The cover is full of blue lights, and a stage that Jayden and I are both standing on, while I'm sitting in a chair on the stage and he's serenading me, flowers in my hands and Jayden's microphone in his while his lips look so perfect. His performing outfit makes him look like a god. With fans all around us, their faces and bodies looking like black shadows while everyone's hand sticks out of the crowd with a flashlight on their phone on, aiming it at us.

I open the page to where I notice the cover again, this time it's much smaller and this time, there's a whole text written beneath that I can't stop myself from reading. This is going to be a long night. 

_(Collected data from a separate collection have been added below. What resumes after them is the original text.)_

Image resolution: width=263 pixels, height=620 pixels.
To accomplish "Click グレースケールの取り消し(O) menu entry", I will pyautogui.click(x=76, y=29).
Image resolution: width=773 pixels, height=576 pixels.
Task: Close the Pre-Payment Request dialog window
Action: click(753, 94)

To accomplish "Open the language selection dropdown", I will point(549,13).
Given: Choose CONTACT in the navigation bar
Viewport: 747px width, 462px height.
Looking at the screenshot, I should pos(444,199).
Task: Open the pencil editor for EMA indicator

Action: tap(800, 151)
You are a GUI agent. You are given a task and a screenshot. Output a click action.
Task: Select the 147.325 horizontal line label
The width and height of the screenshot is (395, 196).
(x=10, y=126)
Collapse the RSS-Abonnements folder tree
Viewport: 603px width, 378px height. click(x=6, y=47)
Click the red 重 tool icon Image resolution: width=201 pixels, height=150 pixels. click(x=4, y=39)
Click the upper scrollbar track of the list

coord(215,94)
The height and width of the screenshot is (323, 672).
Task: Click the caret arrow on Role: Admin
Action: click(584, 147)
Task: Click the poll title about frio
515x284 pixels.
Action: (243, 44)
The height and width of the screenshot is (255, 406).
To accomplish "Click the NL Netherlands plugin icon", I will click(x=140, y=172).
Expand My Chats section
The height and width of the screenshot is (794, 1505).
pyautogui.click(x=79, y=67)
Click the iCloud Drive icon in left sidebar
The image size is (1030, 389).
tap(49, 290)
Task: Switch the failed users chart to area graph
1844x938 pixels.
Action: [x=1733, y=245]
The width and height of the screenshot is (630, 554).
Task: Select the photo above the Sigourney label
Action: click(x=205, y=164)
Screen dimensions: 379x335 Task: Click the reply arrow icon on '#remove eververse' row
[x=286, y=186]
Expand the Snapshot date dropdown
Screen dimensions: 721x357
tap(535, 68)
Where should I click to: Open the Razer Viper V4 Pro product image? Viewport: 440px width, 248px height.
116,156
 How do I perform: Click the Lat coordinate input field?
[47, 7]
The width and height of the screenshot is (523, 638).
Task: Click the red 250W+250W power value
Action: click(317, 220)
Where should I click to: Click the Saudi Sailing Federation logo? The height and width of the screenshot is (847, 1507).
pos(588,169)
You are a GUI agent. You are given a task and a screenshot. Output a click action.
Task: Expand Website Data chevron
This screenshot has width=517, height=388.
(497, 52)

I glance once more at Caroline, making sure she's absolutely asleep before I finally rake my eyes over the text, scanning every single word, 

'Jayden's new fling thought to be Maria Gonzalez as discovered on social media has been around Jayden since his pre-birthday bash in L.A. Last weekend. The mystery brunette has finally been revealed and we're here for it,' 

I roll my eyes before continuing, my eyes and mind hungry for more, this is about me, this is someone writing about me, it's something I need to know; something I should have known and approved even before it was published but the limelight is not at all what I imagined and I know that if I keep being around Jayden, it's only going to get much worse than an unapproved paragraph about us.

'All we know about miss Gonzalez is what she'll tell us on social media, which frankly isn't enough, considering she's still a big mystery. We all know Jayden's few exes have been very open on social media, but this is something fans aren't used to. And while Jayden hasn't been in many relationships, this one feels different, even to us. Fans think this might be his next very serious relationship, but that's how Jayden's fans always are. Let's see what happens.'

I can't help but allow a smile to cross my face, I know I still have feelings for Jayden, they won't just go away like this and for no reason, I know that. I know I'll like him for a very very long time, there's something in me telling me that. But despite the feelings, I force my mind to make a decision, and the first step to reaching a decision is to learn more which is why, uncontrollably, my fingers switch to the next page about Jayden and his family life, the way his mother had him young and the way his father left before he was born, but despite everything that's being written about Jayde, I know that this isn't the full story. Just like I'm not the mystery girl everyone thinks I am.

I press my fingers over an image of Jayden and heave a deep quiet sigh, I know I have a lot to learn but I know I'm willing to learn it.